4. Le contrôle du futur

Certaines incertitudes ne se prévoient pas mais se contraignent. Un contrat de long terme, une intégration verticale, une clause d’indexation ou un accord-cadre ne prédisent pas l’avenir : ils le rendent partiellement obligatoire. C’est une forme de réduction de l’incertitude par l’action plutôt que par la connaissance, et elle est souvent plus efficace que la précédente.

5. La spécialisation du portage

Le cinquième mécanisme est le plus knightien. L’incertitude peut être transférée à ceux qui sont les mieux placés pour la porter, soit parce qu’ils la comprennent mieux, soit parce qu’ils peuvent la consolider, soit parce qu’ils ont la surface financière pour l’absorber. C’est la fonction des marchés à terme, du capital-risque, de la réassurance, et plus généralement de toute structure de cofinancement.

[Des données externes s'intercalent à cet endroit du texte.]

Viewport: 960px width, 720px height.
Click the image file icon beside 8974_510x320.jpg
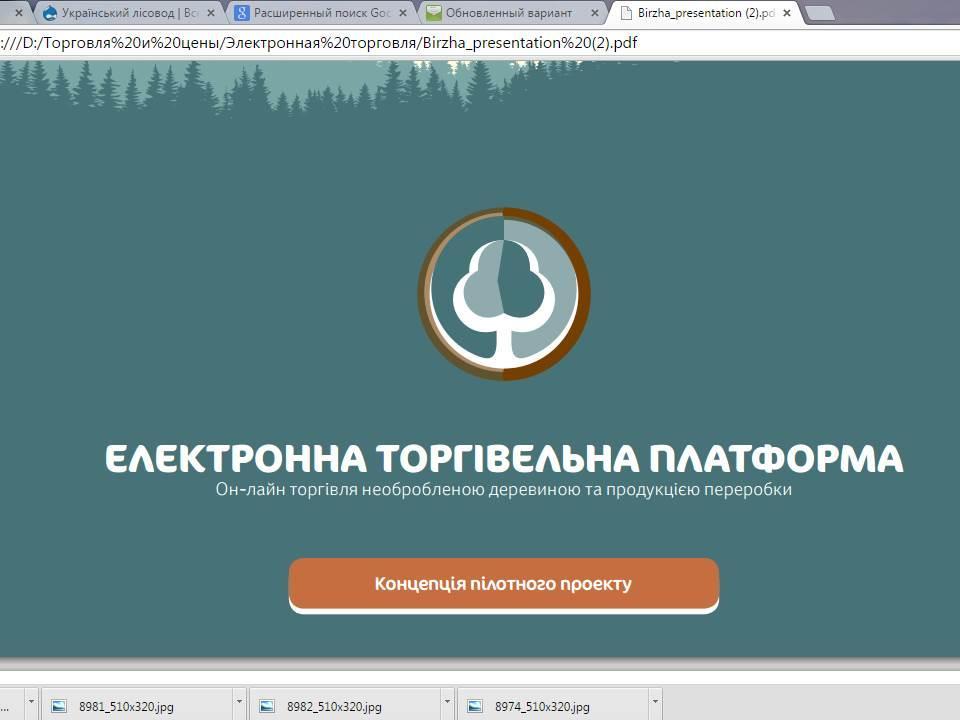point(476,706)
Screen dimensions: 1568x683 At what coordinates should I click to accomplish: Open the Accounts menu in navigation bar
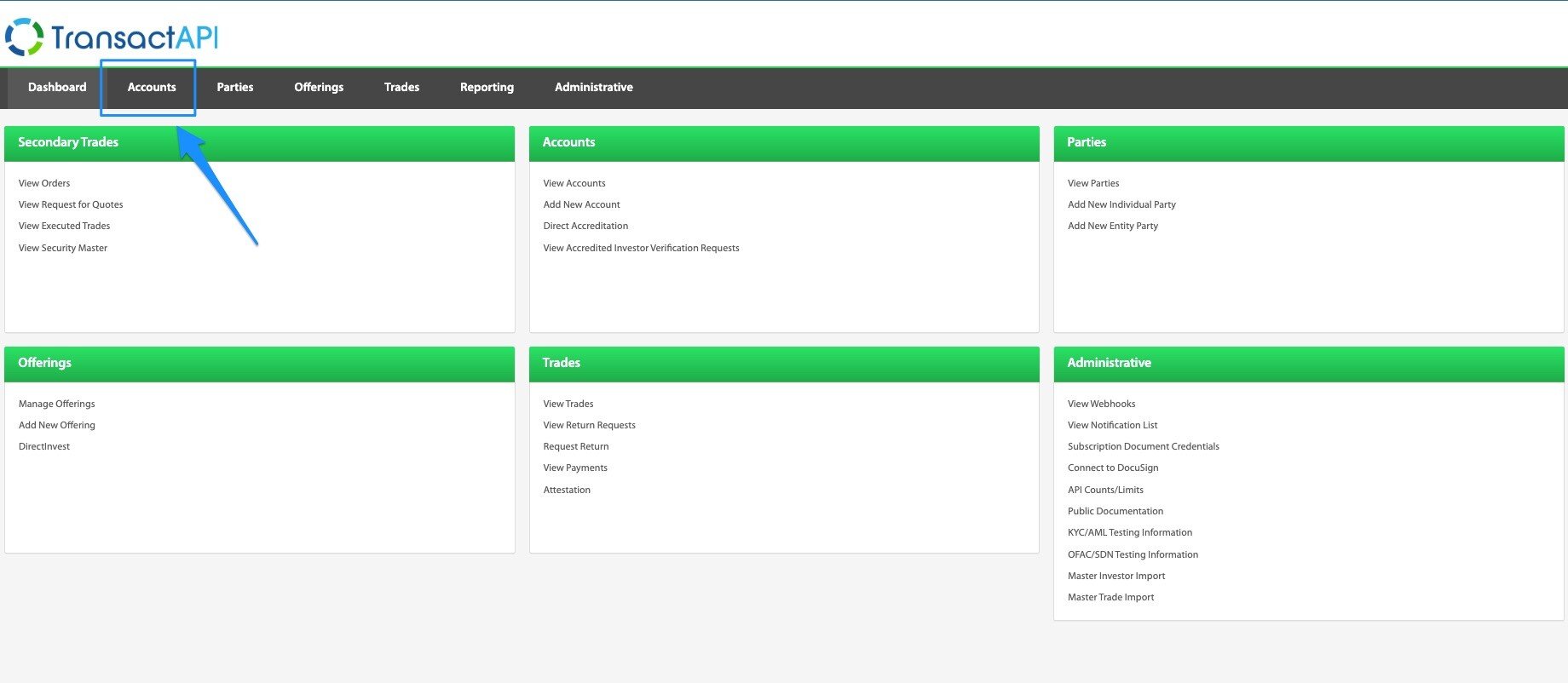click(x=152, y=87)
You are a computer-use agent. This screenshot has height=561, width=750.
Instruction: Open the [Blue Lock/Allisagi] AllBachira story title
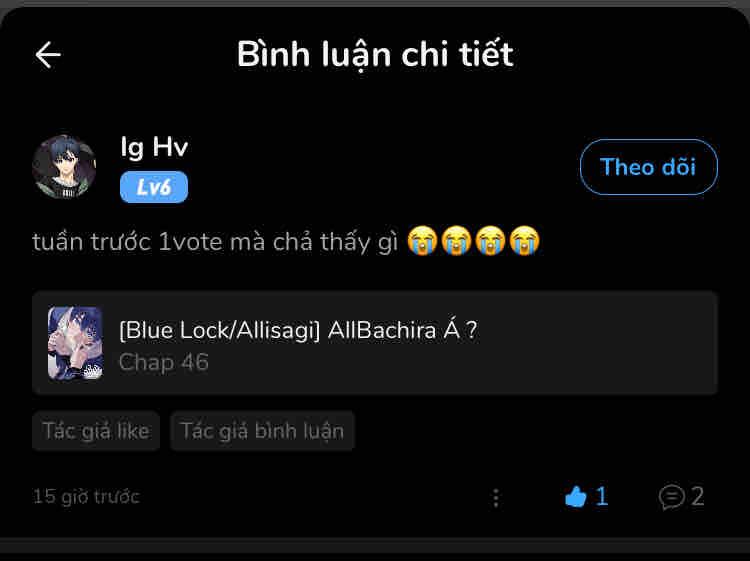point(298,330)
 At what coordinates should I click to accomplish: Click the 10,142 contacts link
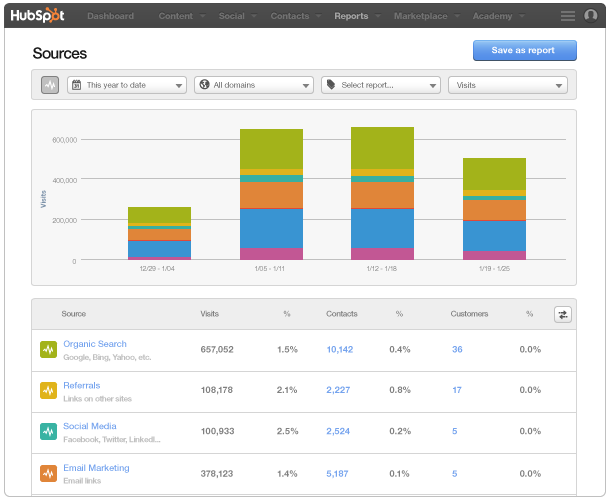point(339,349)
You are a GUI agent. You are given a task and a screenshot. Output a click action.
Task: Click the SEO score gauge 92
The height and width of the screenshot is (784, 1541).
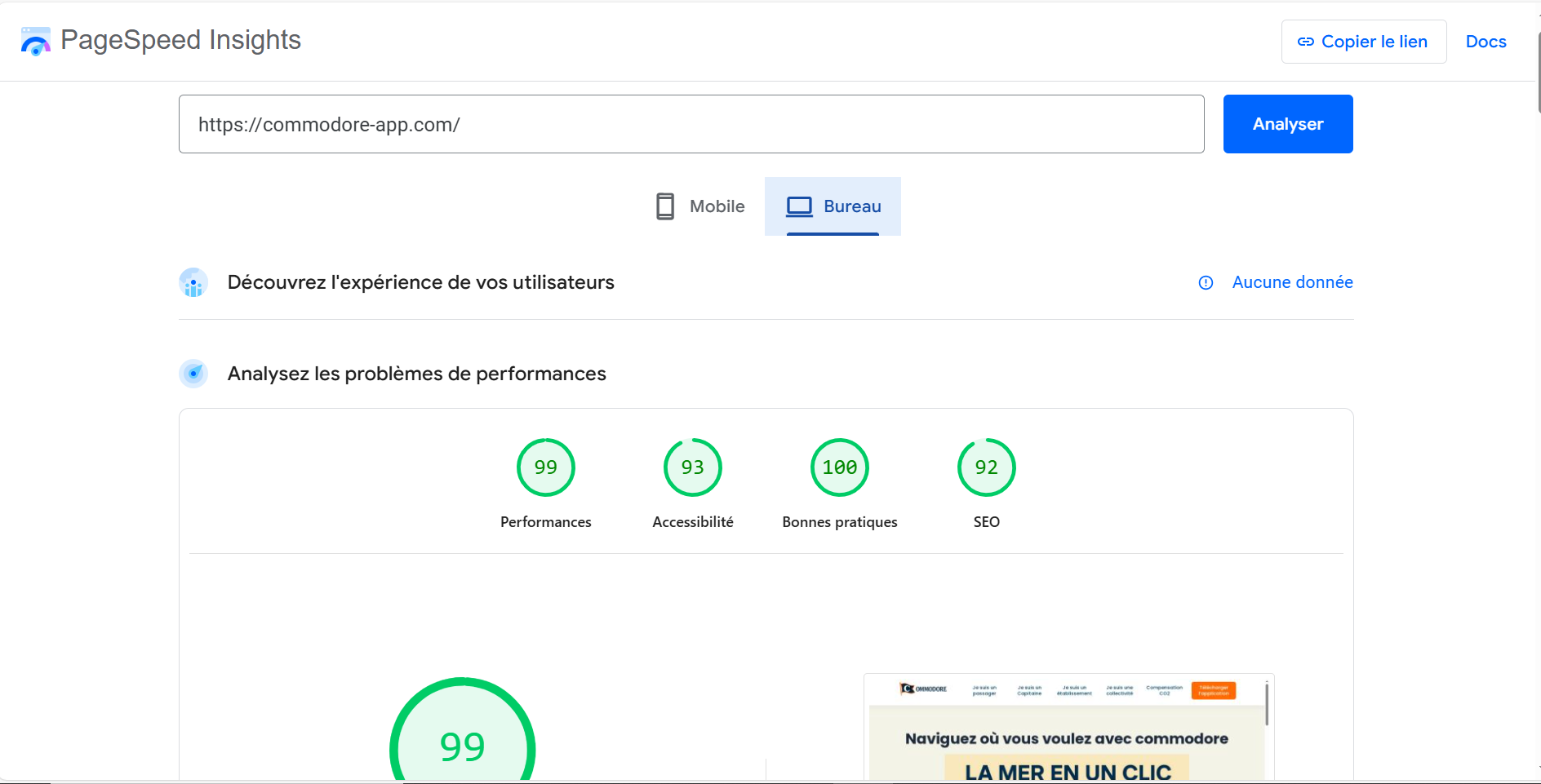tap(986, 467)
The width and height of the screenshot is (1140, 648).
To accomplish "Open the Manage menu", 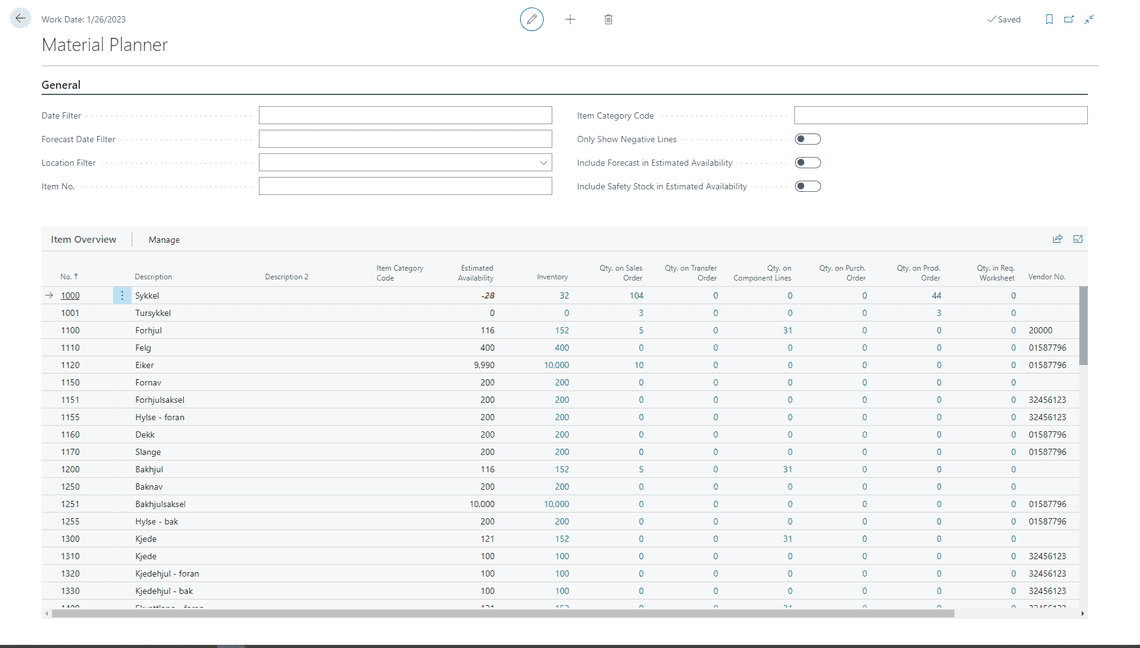I will [x=163, y=240].
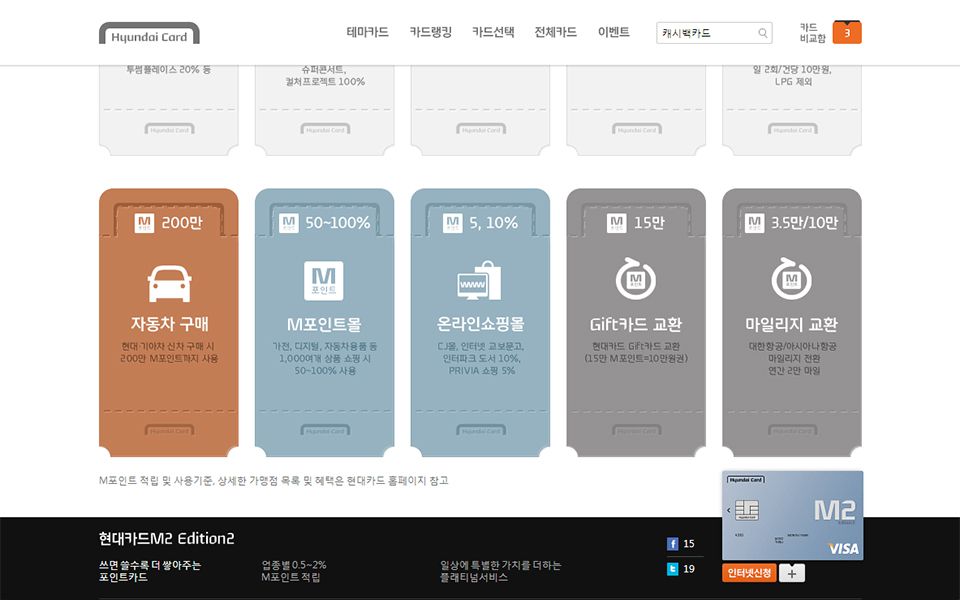
Task: Click the search input field
Action: tap(705, 33)
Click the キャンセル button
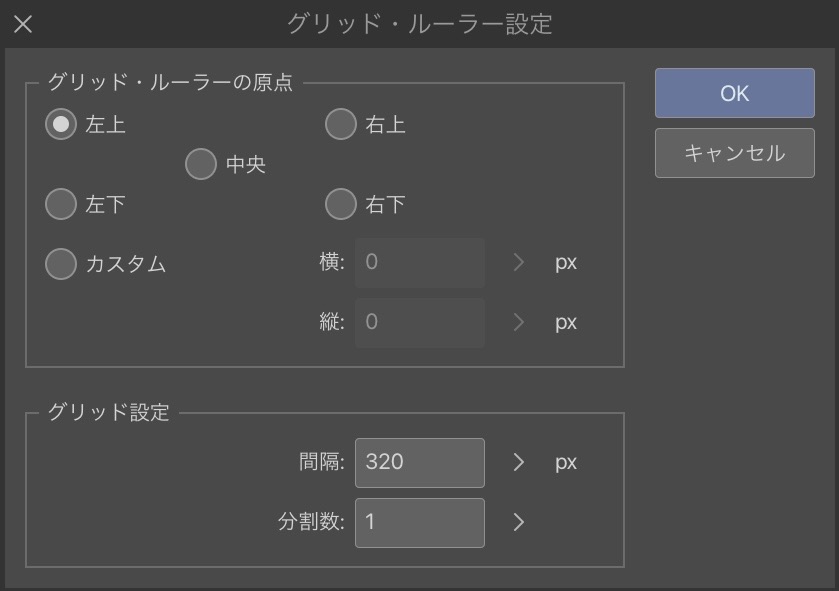The height and width of the screenshot is (591, 839). click(x=735, y=153)
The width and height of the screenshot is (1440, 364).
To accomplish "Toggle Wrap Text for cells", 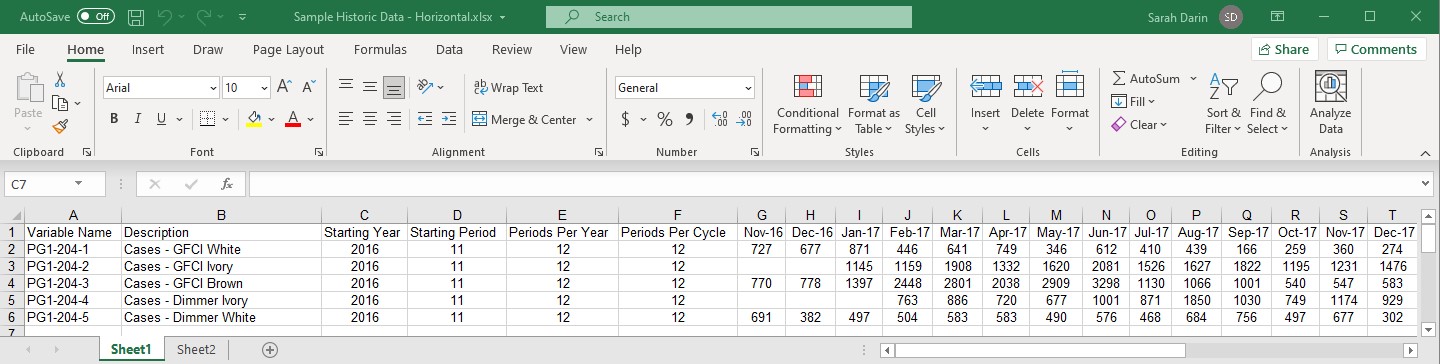I will coord(508,88).
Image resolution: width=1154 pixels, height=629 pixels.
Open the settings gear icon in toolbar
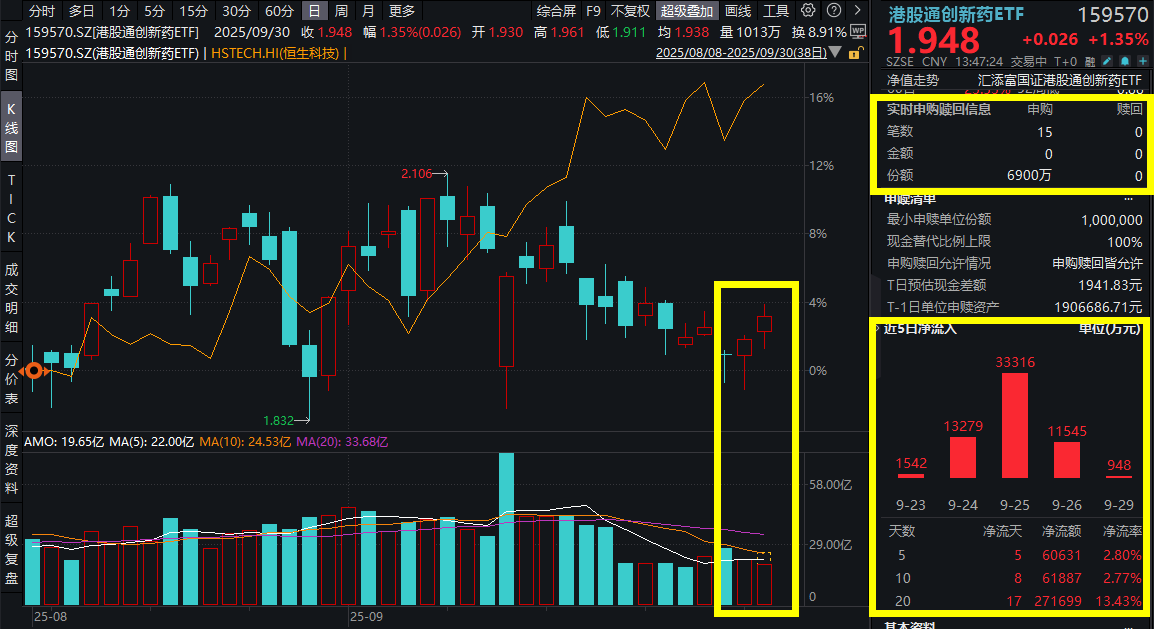[808, 10]
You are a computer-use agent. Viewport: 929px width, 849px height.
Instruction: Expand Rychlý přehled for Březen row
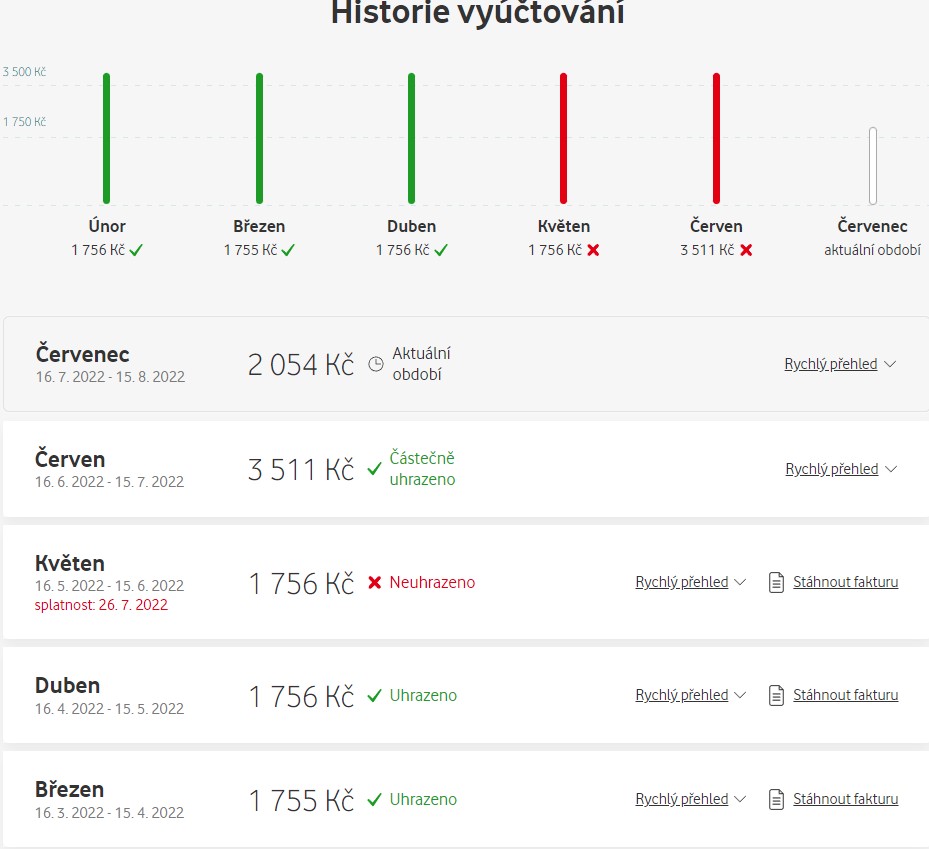click(691, 799)
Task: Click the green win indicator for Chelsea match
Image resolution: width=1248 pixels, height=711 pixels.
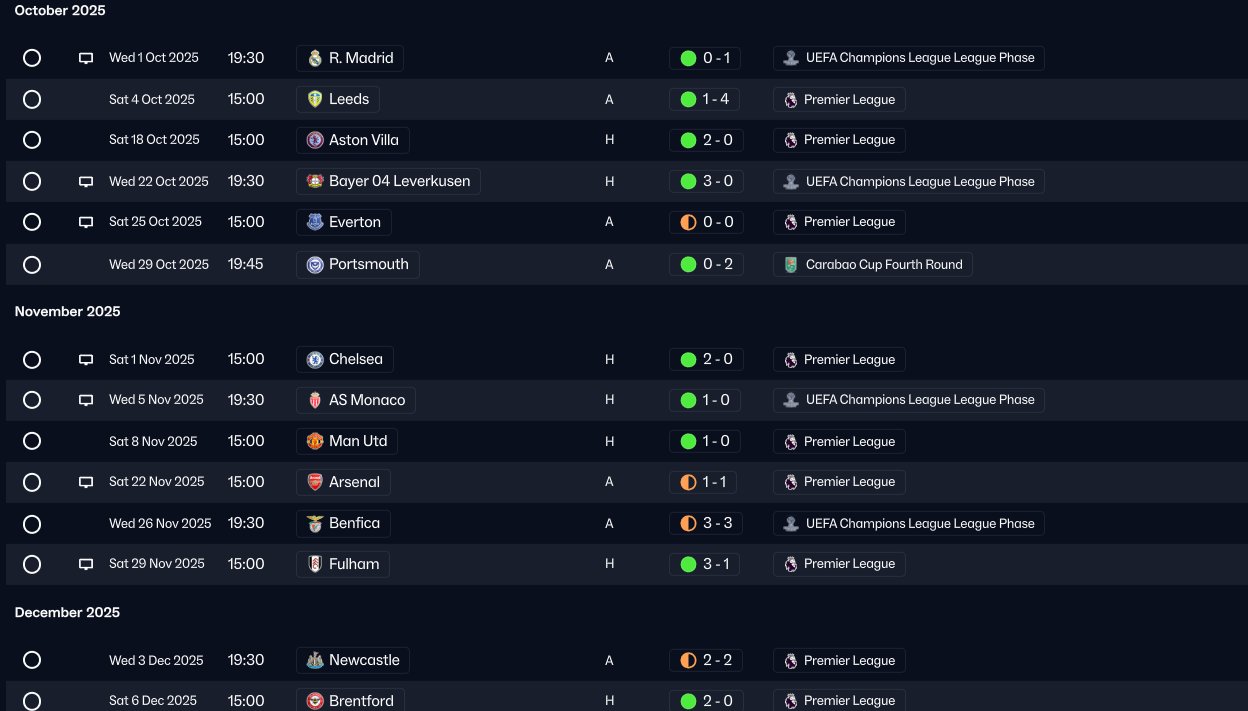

Les limites, et une mise en garde

Il subsiste une limite importante, que Knight souligne avec insistance : les situations liées au jugement humain sont difficiles à consolider de l’extérieur. La performance d’une décision dépend de facteurs internes au décideur, de sa compréhension du contexte et de son comportement, qui changent précisément parce qu’il est assuré. Knight identifie ici, avec un vocabulaire différent, ce que la théorie économique appellera plus tard l’aléa moral. C’est l’une des raisons pour lesquelles les risques entrepreneuriaux ne se laissent pas assurer comme un incendie ou un accident de voiture.

La leçon pratique est double. D’abord, une organisation bien conçue peut réellement réduire l’exposition à certains inconnus, et cela se conçoit délibérément : ce n’est pas un sous-produit de la croissance. Ensuite, il est dangereux de baptiser « gestion des risques » toute tentative de mettre un processus autour d’un problème. Parfois, le processus mesure. Parfois, il organise. Parfois, il déplace simplement la responsabilité vers quelqu’un d’autre. Et parfois, soyons justes, il ajoute surtout un comité.

Frank H. Knight, Risk, Uncertainty, and Profit (1921), chapitre VIII. Adaptation éditoriale, non une citation.